Dataset ▸
=-=-=-=-=
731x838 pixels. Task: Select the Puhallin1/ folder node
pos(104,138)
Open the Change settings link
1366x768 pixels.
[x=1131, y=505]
=-=-=-=-=
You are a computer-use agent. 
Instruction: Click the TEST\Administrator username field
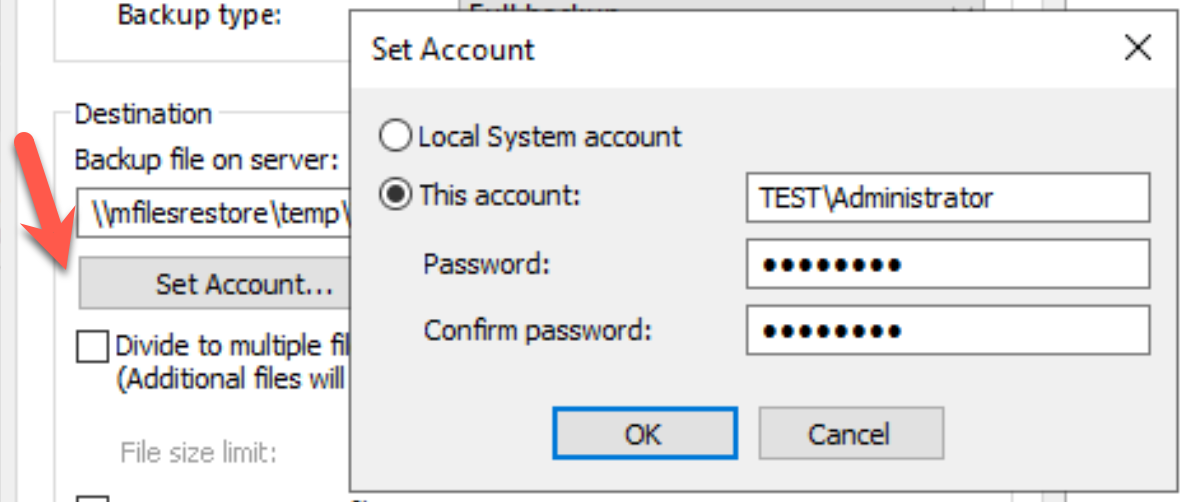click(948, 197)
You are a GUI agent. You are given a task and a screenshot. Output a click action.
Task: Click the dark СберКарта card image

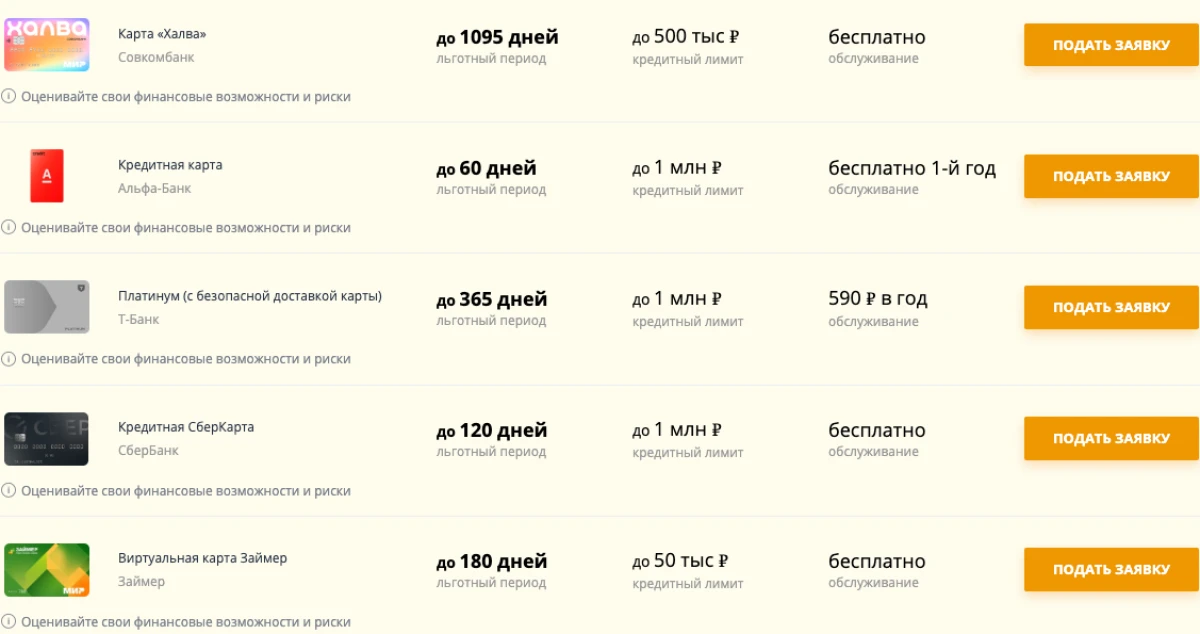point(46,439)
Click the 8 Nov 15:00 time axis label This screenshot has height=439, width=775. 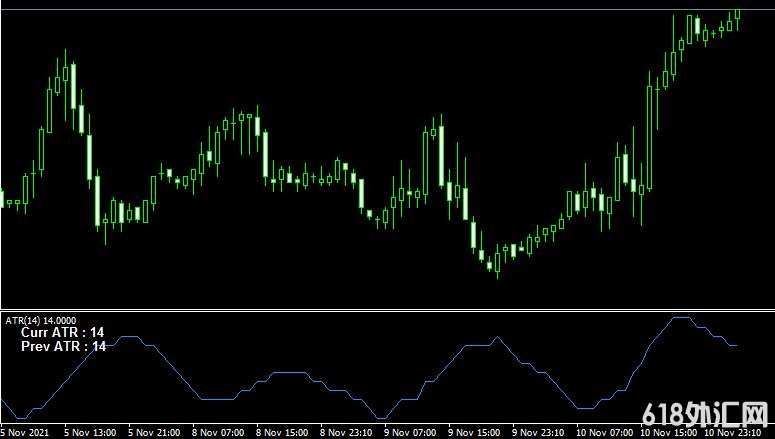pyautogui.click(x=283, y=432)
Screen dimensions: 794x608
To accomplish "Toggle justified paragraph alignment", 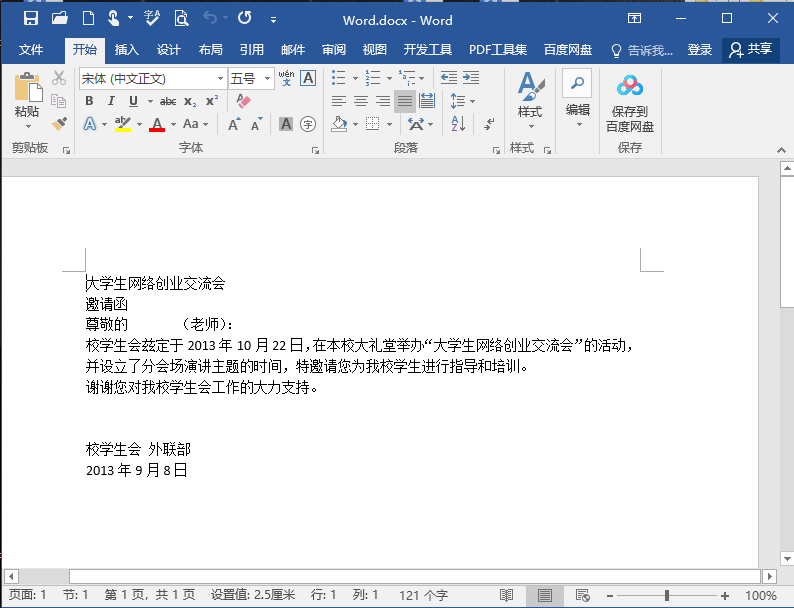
=-=-=-=-=
Problem to solve ▸
Reproduce the lines from the one holding "731x838 pixels. Task: Select" through the one holding "[x=1131, y=505]", inclusive, with "folder node" swapped for "directory node" and everything else left as is.

Complete answer ▸
731x838 pixels. Task: Select the Puhallin1/ directory node
pos(104,138)
Open the Change settings link
1366x768 pixels.
[x=1131, y=505]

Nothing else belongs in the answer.